Entramos o Ano Novo com o Poder
Judiciário em crise. Quem julga os juízes numa terra onde tudo tem lei, mas os
"bandidos" (eis uma categoria cada vez mais ampla) continuam leves,
livres e soltos? A Lei da Ficha Limpa foi adiada e bloqueada, o mensalão pode
ser devidamente engavetado. Há, pasmem, uma lei da palmada! E o Poder Executivo
faz sinal de faxina e chama falcatruas de malfeitos, enquanto a foto de Daniel,
filhinho do senador ficha-suja Jader Barbalho - empossado com o ritual que
aristocratiza os eleitos - fazendo o antigo sinal que nos chama de otários, é o
melhor símbolo deste 2011 que findou.
Entrementes, o capitalismo vai mal. Mas
a nossa economia cresce e ultrapassamos o Reino Unido. Aqui há clareza. Sabemos
quem vai mal ou bem. O diabólico mercado pune os bandidos e dá um pontapé
chapliniano na bunda dos hiperespeculadores. Quando não promove cadeia e uma
nova consciência social nos Estados Unidos. Hoje, sabemos que o maior inimigo
do capitalismo não é a classe operária, mas os gênios de Wall Street e do
Silicon Valley que inventam bolhas de dinheiro fácil e superprogramas de
comunicação enquanto seus usuários não têm nada pra dizer.

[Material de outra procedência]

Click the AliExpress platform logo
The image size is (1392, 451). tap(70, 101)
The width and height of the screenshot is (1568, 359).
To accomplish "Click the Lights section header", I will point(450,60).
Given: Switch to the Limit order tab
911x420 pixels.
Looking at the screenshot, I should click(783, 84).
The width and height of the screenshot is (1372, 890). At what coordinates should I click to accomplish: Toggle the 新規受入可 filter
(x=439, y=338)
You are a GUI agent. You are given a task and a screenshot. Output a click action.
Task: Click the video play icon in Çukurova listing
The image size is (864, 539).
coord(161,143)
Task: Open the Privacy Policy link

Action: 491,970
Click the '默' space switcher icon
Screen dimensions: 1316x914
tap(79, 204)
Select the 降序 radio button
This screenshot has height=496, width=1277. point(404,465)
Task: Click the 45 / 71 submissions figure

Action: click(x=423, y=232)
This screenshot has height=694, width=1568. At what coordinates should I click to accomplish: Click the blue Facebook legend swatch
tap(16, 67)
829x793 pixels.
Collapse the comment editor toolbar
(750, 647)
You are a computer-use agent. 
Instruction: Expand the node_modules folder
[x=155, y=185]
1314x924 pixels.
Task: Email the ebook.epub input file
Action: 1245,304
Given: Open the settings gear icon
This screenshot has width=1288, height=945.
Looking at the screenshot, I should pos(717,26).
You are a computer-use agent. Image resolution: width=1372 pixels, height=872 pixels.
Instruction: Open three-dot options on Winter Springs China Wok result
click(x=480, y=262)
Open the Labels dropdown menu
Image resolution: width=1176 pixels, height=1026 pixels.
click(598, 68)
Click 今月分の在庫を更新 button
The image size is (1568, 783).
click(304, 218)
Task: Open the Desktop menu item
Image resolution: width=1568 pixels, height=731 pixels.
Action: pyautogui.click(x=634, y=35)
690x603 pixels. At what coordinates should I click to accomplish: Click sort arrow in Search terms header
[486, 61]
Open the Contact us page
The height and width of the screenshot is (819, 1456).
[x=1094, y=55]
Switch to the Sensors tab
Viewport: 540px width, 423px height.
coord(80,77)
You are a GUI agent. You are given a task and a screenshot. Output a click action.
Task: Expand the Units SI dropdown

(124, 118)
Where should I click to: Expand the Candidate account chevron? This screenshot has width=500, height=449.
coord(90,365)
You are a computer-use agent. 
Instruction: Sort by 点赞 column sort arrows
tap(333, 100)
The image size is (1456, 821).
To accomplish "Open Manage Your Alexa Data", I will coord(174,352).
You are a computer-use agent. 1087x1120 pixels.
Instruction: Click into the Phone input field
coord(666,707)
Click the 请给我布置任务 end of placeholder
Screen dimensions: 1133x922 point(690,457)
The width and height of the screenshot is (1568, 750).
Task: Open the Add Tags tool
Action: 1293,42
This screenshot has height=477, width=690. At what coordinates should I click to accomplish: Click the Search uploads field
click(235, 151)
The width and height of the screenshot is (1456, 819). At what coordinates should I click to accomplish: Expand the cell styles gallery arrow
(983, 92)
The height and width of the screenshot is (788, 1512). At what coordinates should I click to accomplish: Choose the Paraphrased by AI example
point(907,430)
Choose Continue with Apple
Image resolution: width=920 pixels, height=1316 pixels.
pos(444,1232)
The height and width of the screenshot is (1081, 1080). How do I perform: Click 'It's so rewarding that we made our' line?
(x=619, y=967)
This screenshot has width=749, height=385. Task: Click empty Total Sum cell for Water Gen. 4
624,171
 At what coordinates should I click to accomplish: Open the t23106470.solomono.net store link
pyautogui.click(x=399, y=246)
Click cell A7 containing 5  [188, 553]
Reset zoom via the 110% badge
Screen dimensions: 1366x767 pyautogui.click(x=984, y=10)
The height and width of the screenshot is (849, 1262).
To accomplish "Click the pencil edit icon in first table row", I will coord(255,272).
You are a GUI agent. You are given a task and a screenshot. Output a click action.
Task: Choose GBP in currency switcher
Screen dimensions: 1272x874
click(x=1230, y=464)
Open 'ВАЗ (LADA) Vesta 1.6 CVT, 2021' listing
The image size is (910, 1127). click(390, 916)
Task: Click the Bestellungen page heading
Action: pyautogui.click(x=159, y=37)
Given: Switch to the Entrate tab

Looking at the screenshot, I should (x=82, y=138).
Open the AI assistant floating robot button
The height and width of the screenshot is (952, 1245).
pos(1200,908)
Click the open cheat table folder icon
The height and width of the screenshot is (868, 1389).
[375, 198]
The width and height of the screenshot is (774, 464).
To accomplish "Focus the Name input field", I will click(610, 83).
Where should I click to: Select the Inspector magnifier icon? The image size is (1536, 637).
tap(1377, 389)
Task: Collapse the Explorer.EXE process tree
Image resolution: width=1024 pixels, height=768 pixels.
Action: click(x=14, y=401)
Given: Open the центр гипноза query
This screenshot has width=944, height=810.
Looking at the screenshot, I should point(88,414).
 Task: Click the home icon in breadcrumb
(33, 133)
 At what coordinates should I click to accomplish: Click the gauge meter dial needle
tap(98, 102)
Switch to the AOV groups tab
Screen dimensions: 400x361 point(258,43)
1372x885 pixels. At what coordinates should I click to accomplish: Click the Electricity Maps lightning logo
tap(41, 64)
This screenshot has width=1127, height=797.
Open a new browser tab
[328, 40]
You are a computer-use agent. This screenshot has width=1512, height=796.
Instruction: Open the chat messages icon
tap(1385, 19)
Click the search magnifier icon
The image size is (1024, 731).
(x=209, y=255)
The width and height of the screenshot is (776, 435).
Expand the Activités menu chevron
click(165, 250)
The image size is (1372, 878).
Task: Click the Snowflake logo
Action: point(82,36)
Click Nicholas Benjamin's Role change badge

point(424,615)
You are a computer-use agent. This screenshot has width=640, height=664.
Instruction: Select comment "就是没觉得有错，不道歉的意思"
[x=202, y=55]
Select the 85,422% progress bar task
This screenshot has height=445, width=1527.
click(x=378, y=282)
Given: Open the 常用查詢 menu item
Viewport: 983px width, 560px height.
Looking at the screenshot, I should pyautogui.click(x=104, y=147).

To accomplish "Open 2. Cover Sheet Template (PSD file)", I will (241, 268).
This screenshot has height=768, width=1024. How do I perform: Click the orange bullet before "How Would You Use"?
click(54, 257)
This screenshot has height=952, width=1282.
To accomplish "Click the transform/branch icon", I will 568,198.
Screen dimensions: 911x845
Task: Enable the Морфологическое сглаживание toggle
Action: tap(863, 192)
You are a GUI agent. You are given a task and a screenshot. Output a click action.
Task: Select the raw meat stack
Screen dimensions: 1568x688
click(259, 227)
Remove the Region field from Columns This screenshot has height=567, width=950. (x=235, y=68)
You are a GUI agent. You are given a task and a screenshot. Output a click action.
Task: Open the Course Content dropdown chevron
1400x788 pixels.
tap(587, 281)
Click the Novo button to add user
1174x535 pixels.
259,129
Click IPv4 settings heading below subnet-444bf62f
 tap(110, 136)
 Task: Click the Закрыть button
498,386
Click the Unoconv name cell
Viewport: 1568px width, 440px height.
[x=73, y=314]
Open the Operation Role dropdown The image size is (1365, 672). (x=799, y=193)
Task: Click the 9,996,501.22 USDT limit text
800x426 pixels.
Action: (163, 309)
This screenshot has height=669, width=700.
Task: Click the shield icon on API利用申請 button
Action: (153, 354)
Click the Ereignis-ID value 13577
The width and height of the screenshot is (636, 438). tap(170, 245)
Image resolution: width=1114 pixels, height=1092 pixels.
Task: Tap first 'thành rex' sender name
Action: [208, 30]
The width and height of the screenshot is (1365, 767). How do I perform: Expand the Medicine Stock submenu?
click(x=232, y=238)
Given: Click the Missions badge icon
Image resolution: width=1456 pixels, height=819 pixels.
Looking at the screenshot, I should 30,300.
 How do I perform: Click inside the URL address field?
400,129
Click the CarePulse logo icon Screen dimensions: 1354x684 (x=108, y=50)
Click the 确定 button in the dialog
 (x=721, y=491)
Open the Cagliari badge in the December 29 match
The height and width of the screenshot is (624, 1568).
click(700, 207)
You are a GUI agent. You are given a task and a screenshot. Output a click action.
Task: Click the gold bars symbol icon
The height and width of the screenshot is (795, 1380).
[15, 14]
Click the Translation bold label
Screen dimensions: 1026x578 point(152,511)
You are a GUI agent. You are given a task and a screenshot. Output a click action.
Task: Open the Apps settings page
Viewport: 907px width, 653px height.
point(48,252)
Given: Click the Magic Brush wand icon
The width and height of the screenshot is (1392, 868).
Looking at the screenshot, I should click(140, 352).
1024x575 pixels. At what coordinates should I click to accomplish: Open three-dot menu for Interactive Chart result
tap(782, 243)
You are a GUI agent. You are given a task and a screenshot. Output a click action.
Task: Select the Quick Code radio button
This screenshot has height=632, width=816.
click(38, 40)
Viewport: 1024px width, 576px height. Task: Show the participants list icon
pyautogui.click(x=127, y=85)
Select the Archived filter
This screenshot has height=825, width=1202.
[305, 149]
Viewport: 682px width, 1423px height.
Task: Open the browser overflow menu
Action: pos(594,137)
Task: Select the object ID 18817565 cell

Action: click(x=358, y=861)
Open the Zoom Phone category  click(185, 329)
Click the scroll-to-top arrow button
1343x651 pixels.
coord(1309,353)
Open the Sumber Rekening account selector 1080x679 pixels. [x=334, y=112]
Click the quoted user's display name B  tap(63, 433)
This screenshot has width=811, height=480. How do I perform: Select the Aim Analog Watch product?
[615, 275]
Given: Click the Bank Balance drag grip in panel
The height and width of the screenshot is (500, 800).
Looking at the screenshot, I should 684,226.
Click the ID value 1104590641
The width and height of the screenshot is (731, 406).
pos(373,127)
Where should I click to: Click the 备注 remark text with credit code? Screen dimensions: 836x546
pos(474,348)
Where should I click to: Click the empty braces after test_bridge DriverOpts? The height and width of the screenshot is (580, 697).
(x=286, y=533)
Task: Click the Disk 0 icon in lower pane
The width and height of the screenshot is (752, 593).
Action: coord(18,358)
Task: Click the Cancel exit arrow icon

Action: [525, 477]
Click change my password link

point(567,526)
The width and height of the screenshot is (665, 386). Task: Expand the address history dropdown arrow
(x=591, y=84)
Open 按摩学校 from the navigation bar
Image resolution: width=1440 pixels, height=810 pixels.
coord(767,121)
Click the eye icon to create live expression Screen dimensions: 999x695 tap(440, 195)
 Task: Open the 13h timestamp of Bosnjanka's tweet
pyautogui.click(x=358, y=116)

Mas, como compensação positiva, entramos
o ano com uma intolerância maior para a bem estabelecida desigualdade dos
poderosos (localizados no estado) e a igualdade devida a cada um de nós como
cidadãos efetivamente republicanos. Desse aspecto, ninguém mais do que imprensa
tem atuado com eficiência e equilíbrio. Pois é ela quem tem mostrado como é
importante, numa sociedade igualitária, separar o que deve ter limites do
mandonismo ilimitado.
Aqui, destaca-se a discussão implícita,
mas em curso, do que é, de fato, servir ao governo. Não foram poucas as vezes
que perguntamos aos responsáveis pela máquina pública se, afinal de contas, os
mais "altos funcionários públicos" trabalham para si mesmos - como
manda a ética do "corporativismo" brasileiro que, no fundo, é uma
ação entre amigos com o consentimento legal do estado - ou se eles trabalham
para o Brasil. Neste caso, é preciso tomar consciência que quando um sujeito
vira ministro ele não tem mais vida privada quando se trata - obviamente - de
consultorias e outros trabalhos que configuram conflito de interesse. Nesse
ponto eu me pergunto se não precisamos de uma psicanálise coletiva.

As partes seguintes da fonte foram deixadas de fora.